= Requirement =
Please take the lines from the one holding "The height and width of the screenshot is (634, 1024)." through the one holding "The height and width of the screenshot is (746, 933)." in the data below and copy them exactly.

= Stored data =
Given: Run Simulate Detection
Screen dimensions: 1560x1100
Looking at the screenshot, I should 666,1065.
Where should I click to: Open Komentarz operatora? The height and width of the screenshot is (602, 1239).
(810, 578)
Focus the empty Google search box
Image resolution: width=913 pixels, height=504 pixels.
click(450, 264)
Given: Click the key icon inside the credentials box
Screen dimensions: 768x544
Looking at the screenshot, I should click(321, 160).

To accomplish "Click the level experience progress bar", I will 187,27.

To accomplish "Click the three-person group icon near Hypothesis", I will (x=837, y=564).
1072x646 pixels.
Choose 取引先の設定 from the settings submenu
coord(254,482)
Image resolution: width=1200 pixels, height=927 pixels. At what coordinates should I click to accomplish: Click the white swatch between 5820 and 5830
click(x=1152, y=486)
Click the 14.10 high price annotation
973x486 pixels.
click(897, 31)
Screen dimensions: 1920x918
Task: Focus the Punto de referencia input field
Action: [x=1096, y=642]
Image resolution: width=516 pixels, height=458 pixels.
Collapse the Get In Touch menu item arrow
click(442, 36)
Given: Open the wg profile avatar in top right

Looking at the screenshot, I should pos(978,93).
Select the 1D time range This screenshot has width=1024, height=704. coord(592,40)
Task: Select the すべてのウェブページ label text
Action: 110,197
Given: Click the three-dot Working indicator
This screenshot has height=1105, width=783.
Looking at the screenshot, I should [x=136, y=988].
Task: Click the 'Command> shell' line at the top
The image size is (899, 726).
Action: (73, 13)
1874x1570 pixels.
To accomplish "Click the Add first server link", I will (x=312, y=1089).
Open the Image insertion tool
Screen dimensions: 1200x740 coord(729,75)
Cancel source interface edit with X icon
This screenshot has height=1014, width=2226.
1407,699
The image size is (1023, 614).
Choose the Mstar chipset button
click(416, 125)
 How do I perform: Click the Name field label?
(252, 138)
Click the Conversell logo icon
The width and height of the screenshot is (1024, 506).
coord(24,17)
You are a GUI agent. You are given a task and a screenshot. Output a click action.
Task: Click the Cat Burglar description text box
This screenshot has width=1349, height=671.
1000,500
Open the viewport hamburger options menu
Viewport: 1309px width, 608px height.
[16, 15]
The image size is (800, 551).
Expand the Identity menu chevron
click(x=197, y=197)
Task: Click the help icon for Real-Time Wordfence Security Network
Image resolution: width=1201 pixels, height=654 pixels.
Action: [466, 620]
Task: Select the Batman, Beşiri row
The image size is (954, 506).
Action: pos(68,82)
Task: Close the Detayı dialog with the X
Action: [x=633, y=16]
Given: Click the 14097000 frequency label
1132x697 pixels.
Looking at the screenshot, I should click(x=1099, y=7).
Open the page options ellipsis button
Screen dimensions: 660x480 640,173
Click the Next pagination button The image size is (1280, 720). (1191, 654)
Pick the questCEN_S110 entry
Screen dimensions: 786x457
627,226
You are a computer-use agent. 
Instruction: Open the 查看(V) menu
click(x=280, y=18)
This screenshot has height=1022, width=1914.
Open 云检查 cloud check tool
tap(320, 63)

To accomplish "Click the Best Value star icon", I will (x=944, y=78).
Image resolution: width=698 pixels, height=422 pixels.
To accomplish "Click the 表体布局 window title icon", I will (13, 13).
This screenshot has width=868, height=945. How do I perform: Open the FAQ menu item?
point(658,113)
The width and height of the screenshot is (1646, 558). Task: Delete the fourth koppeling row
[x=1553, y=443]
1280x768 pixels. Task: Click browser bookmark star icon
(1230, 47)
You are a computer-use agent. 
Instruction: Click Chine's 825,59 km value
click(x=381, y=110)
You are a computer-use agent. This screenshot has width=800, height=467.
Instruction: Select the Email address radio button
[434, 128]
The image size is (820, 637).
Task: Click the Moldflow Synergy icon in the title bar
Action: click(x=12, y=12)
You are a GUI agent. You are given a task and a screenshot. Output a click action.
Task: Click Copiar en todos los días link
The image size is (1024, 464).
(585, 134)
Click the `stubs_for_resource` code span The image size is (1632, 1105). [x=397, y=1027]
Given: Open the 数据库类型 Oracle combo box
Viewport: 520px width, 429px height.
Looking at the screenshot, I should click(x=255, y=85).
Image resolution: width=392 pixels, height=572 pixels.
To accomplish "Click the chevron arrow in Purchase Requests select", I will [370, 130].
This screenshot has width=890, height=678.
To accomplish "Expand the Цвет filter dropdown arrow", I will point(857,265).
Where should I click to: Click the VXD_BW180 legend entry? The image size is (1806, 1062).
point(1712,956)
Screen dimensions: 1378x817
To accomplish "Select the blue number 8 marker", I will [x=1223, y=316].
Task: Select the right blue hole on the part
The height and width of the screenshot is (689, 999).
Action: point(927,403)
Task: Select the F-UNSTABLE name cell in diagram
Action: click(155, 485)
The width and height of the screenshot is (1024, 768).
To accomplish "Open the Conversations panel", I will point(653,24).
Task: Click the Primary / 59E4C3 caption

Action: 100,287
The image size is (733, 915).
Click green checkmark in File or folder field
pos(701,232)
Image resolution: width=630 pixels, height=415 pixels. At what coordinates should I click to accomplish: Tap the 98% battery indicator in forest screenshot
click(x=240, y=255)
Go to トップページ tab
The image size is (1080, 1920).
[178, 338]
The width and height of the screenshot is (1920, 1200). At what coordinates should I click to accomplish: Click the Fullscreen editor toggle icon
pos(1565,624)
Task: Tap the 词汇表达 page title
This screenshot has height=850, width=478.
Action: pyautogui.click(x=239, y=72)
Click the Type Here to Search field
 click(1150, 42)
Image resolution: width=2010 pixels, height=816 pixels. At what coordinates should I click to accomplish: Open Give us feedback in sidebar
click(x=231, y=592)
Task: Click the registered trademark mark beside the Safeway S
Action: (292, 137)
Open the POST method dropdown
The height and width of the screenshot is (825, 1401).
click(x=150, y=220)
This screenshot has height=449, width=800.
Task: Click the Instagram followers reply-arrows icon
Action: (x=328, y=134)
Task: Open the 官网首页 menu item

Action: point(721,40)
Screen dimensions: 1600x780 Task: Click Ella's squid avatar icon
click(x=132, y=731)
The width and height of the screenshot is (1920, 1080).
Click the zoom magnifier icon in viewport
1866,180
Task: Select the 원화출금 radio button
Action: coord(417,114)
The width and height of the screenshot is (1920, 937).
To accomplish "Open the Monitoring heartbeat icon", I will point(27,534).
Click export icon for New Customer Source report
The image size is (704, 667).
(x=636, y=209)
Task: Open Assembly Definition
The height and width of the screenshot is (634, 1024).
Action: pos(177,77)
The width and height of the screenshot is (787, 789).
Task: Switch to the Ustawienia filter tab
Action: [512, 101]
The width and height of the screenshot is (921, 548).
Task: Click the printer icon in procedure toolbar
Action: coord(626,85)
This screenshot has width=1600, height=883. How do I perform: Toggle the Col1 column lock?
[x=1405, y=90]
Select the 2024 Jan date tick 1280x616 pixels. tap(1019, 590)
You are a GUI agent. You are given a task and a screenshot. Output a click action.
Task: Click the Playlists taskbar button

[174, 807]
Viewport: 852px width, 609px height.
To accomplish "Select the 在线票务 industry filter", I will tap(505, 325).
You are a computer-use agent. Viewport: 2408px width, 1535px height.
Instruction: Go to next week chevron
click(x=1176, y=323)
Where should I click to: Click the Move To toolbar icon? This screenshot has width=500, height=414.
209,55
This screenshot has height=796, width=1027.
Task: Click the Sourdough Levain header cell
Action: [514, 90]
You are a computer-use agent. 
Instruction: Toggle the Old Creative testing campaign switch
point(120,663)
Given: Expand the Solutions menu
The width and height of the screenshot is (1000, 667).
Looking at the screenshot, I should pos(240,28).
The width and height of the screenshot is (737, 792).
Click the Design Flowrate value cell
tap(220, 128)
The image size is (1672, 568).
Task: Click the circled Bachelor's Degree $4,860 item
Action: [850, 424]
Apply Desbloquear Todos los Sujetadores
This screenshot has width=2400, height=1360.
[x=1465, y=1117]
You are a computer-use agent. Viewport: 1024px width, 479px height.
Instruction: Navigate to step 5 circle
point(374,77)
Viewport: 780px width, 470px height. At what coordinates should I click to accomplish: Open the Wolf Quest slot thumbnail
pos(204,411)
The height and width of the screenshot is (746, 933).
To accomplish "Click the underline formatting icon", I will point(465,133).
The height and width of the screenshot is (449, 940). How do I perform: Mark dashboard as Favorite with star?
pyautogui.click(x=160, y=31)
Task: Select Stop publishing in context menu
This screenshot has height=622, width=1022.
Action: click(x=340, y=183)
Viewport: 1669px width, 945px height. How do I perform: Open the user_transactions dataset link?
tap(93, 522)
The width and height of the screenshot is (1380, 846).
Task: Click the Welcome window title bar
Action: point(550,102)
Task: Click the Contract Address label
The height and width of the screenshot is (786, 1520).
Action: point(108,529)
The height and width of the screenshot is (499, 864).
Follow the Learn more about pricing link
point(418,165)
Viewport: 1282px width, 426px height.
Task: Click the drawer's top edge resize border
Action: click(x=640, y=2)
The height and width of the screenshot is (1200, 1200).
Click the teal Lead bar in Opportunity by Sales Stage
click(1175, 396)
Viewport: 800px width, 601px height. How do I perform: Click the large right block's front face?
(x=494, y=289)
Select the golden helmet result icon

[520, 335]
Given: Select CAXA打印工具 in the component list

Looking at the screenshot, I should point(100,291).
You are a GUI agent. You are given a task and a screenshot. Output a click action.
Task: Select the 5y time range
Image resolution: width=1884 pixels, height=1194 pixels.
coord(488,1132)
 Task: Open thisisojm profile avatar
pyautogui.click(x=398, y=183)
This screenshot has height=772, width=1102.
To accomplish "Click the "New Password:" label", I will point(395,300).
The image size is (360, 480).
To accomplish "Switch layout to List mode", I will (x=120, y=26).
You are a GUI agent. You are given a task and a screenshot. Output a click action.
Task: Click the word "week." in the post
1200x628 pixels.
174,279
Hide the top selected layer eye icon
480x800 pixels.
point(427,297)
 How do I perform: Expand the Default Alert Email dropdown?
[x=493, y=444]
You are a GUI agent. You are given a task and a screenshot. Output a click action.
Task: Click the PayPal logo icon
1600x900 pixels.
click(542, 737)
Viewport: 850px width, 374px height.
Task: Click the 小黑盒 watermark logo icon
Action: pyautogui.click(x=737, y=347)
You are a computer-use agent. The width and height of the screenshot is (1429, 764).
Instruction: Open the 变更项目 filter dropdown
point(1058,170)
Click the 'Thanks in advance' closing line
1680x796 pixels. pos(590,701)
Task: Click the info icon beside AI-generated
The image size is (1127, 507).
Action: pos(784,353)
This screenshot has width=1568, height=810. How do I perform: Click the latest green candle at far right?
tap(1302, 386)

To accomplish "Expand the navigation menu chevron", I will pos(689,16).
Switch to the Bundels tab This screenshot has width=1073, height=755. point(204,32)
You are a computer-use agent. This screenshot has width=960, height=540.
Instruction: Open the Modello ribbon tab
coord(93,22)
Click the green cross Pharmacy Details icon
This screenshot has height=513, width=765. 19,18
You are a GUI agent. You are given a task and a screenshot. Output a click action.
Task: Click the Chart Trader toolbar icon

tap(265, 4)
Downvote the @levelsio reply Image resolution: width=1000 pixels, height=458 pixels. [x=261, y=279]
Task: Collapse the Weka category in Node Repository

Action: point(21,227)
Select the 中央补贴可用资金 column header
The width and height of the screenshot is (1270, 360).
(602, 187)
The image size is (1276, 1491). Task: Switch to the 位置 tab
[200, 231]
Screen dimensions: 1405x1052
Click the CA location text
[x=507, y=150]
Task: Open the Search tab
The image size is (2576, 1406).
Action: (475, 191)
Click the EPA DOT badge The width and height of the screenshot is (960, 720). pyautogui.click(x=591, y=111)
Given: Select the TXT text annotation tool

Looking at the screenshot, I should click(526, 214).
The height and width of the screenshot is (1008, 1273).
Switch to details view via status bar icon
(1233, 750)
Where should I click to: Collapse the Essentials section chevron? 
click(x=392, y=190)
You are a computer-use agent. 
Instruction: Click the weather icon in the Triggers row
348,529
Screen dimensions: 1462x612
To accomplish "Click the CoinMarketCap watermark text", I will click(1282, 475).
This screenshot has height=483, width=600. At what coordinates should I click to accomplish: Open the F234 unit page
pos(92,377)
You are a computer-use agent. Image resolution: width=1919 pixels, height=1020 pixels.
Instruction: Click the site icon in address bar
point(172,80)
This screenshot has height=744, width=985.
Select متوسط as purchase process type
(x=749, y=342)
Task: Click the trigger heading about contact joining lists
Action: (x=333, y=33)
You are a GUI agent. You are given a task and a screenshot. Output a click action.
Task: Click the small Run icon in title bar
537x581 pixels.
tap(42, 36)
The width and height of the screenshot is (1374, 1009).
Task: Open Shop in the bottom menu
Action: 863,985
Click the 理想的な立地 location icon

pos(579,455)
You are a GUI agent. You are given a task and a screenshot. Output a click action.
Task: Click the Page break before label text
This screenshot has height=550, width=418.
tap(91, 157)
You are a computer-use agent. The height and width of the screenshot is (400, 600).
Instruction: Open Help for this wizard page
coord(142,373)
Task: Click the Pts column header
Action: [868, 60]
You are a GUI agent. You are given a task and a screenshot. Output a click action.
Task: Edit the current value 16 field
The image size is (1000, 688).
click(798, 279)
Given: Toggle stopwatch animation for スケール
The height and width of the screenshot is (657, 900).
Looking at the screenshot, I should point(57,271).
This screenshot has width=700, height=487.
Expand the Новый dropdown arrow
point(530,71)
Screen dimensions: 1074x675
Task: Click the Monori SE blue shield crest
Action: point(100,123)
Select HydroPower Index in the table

= Result of this exercise =
The height and width of the screenshot is (634, 1024).
Action: pos(177,77)
The width and height of the screenshot is (787, 789).
Task: Switch to the Ustawienia filter tab
Action: [512, 101]
The width and height of the screenshot is (921, 548).
Task: Click the printer icon in procedure toolbar
Action: coord(626,85)
This screenshot has width=1600, height=883. How do I perform: Toggle the Col1 column lock?
[x=1405, y=90]
Select the 2024 Jan date tick 1280x616 pixels. tap(1019, 590)
You are a GUI agent. You are given a task and a screenshot. Output a click action.
Task: Click the Playlists taskbar button

[174, 807]
Viewport: 852px width, 609px height.
To accomplish "Select the 在线票务 industry filter", I will tap(505, 325).
You are a computer-use agent. Viewport: 2408px width, 1535px height.
Instruction: Go to next week chevron
click(x=1176, y=323)
Where should I click to: Click the Move To toolbar icon? This screenshot has width=500, height=414.
209,55
This screenshot has height=796, width=1027.
Task: Click the Sourdough Levain header cell
Action: [514, 90]
You are a computer-use agent. 
Instruction: Toggle the Old Creative testing campaign switch
point(120,663)
Given: Expand the Solutions menu
The width and height of the screenshot is (1000, 667).
Looking at the screenshot, I should pos(240,28).
The width and height of the screenshot is (737, 792).
Click the Design Flowrate value cell
tap(220, 128)
The image size is (1672, 568).
Task: Click the circled Bachelor's Degree $4,860 item
Action: [850, 424]
Apply Desbloquear Todos los Sujetadores
This screenshot has width=2400, height=1360.
[x=1465, y=1117]
You are a computer-use agent. Viewport: 1024px width, 479px height.
Instruction: Navigate to step 5 circle
point(374,77)
Viewport: 780px width, 470px height. At what coordinates should I click to accomplish: Open the Wolf Quest slot thumbnail
pos(204,411)
The height and width of the screenshot is (746, 933).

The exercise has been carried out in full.